Hasil evaluasi dampak sebelum dan sesudah kegiatan pembangunan situs menunjukan bahwa masih terdapat sejumlah fasilitas yang belum sempat dibangun, dan fasilitas ini memiliki peran strategis secara sosial budaya. Dari sisi ekonomi masyarakat Mansinam menilai bahwa sesudah adanya proyek terjadi tambahan penerimaan baru bagi keluarga. Seperti bekerja sebagai tenaga buruh, tukang, ojek, pembersih situs dan lain-lain. Namun demikian penerimaan tersebut tidak kontinyu karena tambahan penerimaan itu hanya ada saat proyek berjalan sehingga tidak memberi dampak berkelanjutan.

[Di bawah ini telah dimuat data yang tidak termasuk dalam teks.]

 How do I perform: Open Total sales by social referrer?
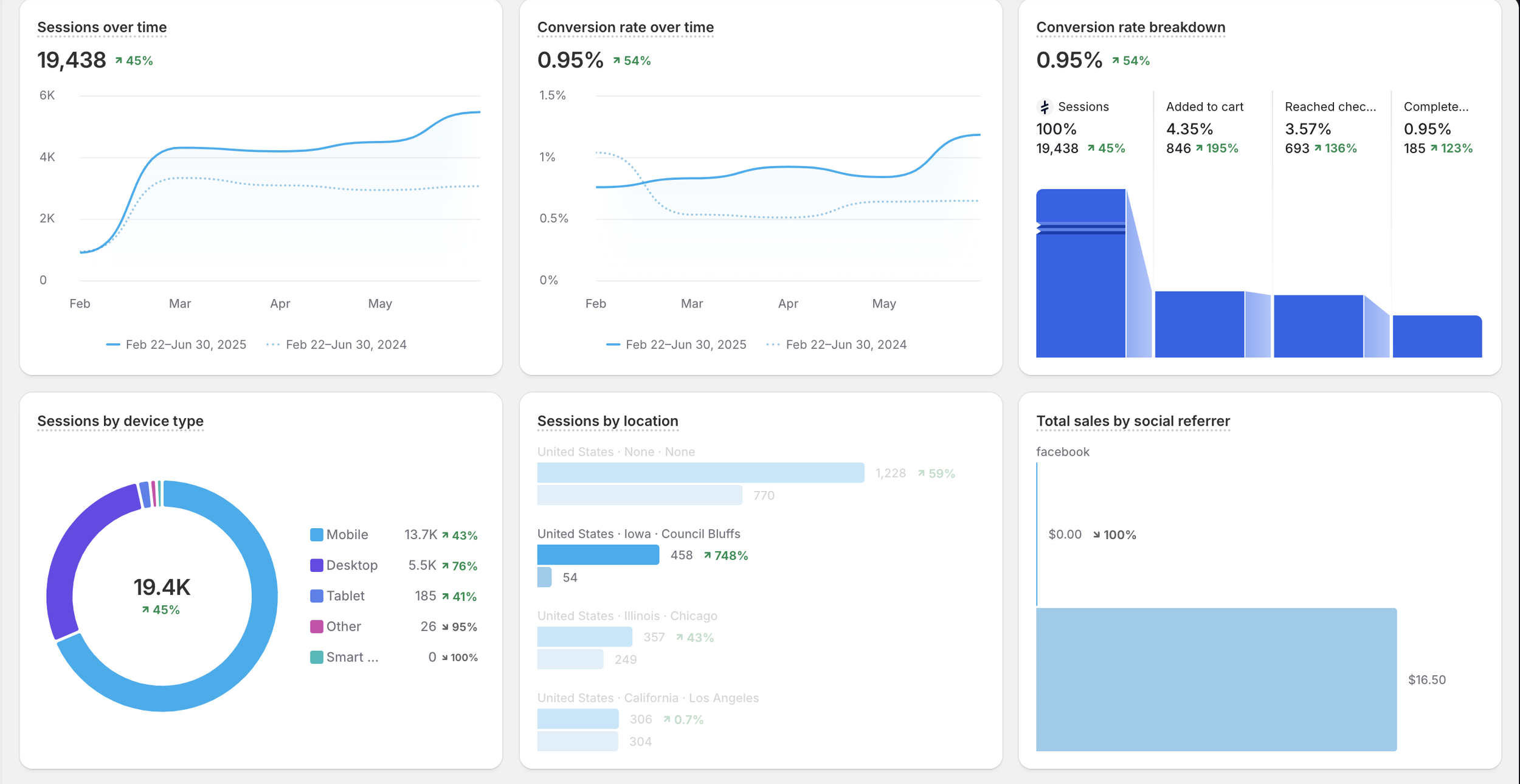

Dari aspek sosial budaya masyarakat mengalami perubahan pola hidup dari yang dulunya tidak berdagang sekarang bisa berdagang, dari yang tidak tahu mengelola jasa pariwisata menjadi tahu mengelola jasa pariwisata sekalipun berskala kecil.

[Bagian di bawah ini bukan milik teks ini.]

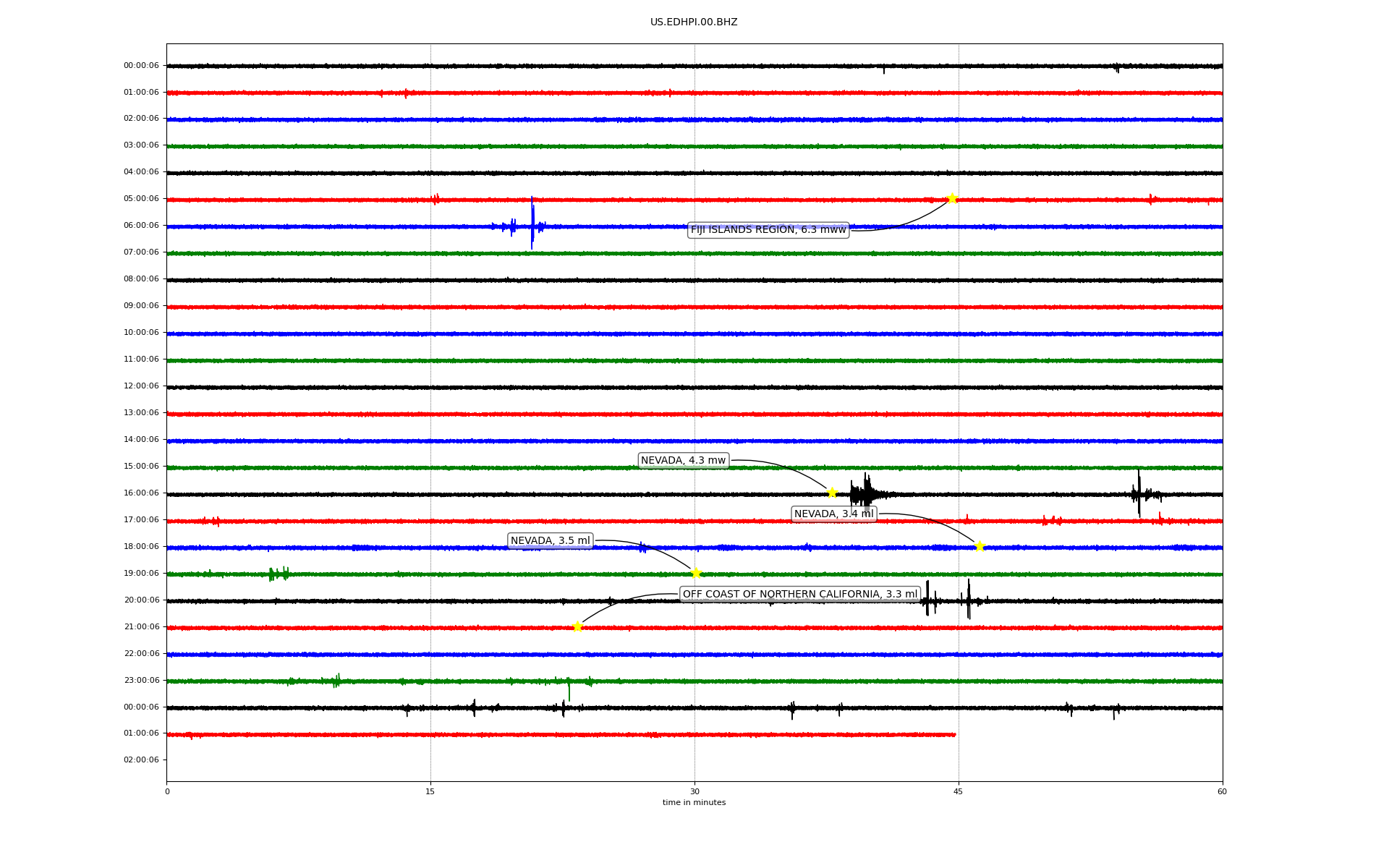Click the FIJI ISLANDS REGION 6.3 mww label
The height and width of the screenshot is (868, 1389).
click(768, 230)
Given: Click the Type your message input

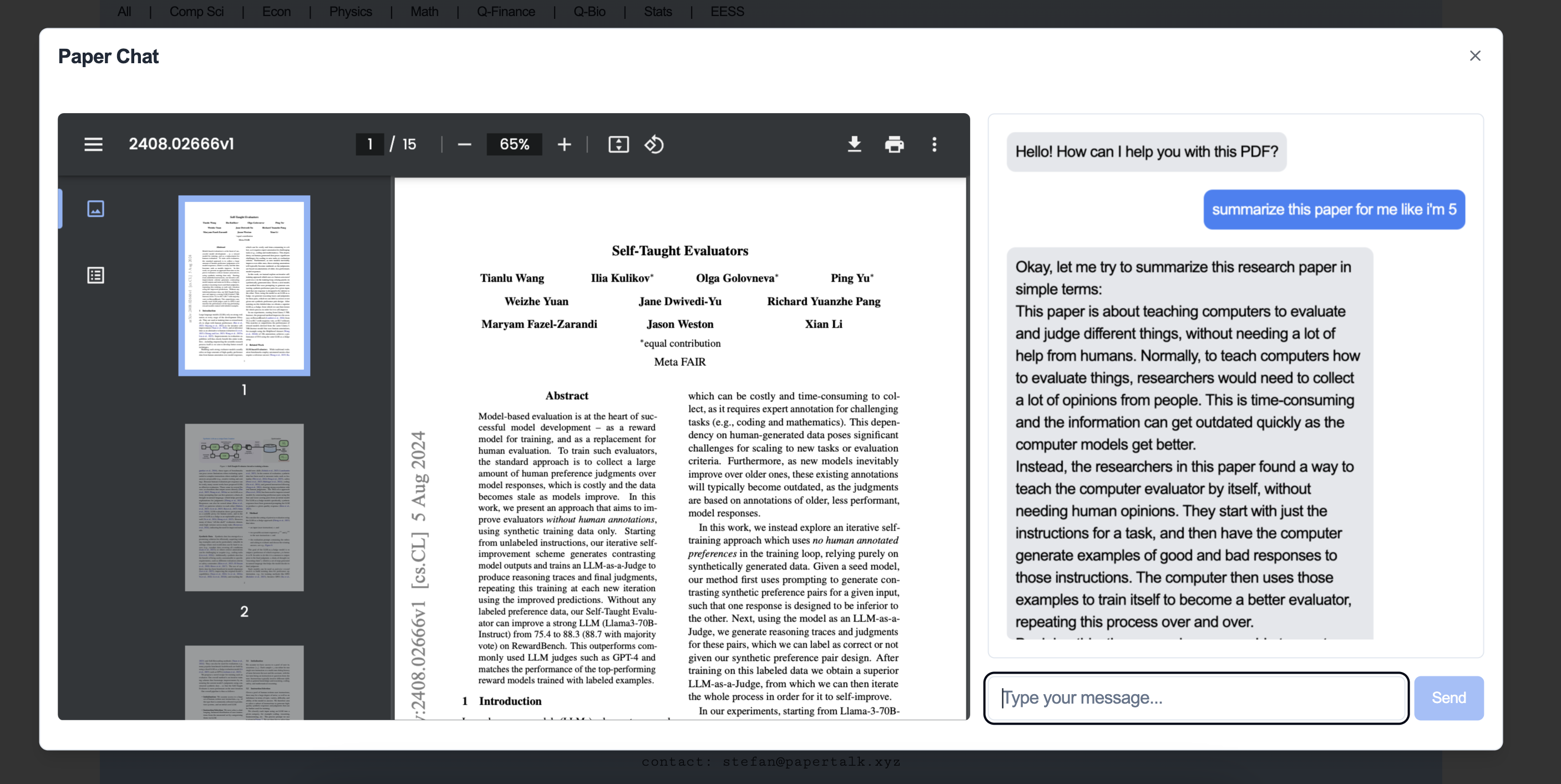Looking at the screenshot, I should 1196,698.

Kelemahan lain yang muncul dari para pengunjung adalah masalah kinerja dan layanan situs, dimana lebih dari 50% merasa tidak puas dengan kinerja dan layanan yang tersedia karena fasilitas tidak bisa diakses dan banyak yang telah rusak. Semua kelemahan tersebut setelah dipetakan dalam matrik kekuatan, kepentingan, dan legitimasi diketahui bahwa ada 4 pihak yang dominan yakni Sinode GKI, Pemerintah provinsi Papua Barat, Masyarakat adat Suku Doreri di Pulau Mansinam dan Badan Pengelola Situs Mansinam. Dalam implementasi keempat aktor kunci ini juga mengalami kendala dalam hal koordinasi dan melaksanakan tugas-tugas masing-masing dalam pengelolaan sutus sehingga dari analisis gap kebijakan diketahui bahwa terdapat dua masalah substansial yang menghambat jalannya tugas-tugas keempat pihak dominan tersebut. Kedua masalah substansial tersebut adalah kelembagaan dan partisipasi. Dengan mengacu pada dua akar masalah tersebut ditemukan 6 gejala/simpton dari aspek kelembaagaan dan 11 gejala/simpton dari aspek partisipasi. Akar permasalahan tersebut melahirkan rekomendasi kebijakan sebanyak 14 butir yang didalamnya terdapat 57 rencana aksi yang telah ditandatangani oleh 9 keret yang mendiami Pulau Mansinam dan Sekda Provinsi Papua Barat serta kepala Balitbangda Provinsi Papua Barat menjadi sebuah konstruksi kebijakan baru yang akan dilaksanaka ke depan.
REKOMENDASI
- Perbaikan tata hubungan kerja antara Badan Pengelola, Pemerintah, Sinode dan Masyarakat Adat Suku Doreri di Pulau Mansinam untuk menentukan penanggung jawab/pengelola situs pekabaran injil di pulau Mansinam
- Mendorong Penyusunan Rancangan Peraturan daerah Provinsi (Perdasi)dan/atau Peraturan Daerah Khusus (Perdasus) Tentang Pengelolaan Situs Pulau Mansinam
- Perbaikan dan pemeliharaan berkelanjutan setiap fasilitas menjadi tanggung jawab Pemerintah Provinsi dan Kabupaten/Kota Se-Tanah Papua
- Pemberdayaan sumberdaya manusia sesuai dengan kompetensinya dan peningkatan kapasitas dengan lebih mengutamakan Orang Asli Papua khususnya masyarakat adat Suku Doreri di Pulau Mansinam.